Stored records:
== Segment start ==

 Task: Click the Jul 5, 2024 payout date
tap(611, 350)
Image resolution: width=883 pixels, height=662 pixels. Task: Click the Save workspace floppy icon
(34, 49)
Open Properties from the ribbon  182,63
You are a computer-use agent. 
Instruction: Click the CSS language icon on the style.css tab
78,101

== Segment end ==

The problem: Repeat word for word each line from the one with "Open Properties from" to the end of the records above, inclusive.

Your solution:
Open Properties from the ribbon  182,63
You are a computer-use agent. 
Instruction: Click the CSS language icon on the style.css tab
78,101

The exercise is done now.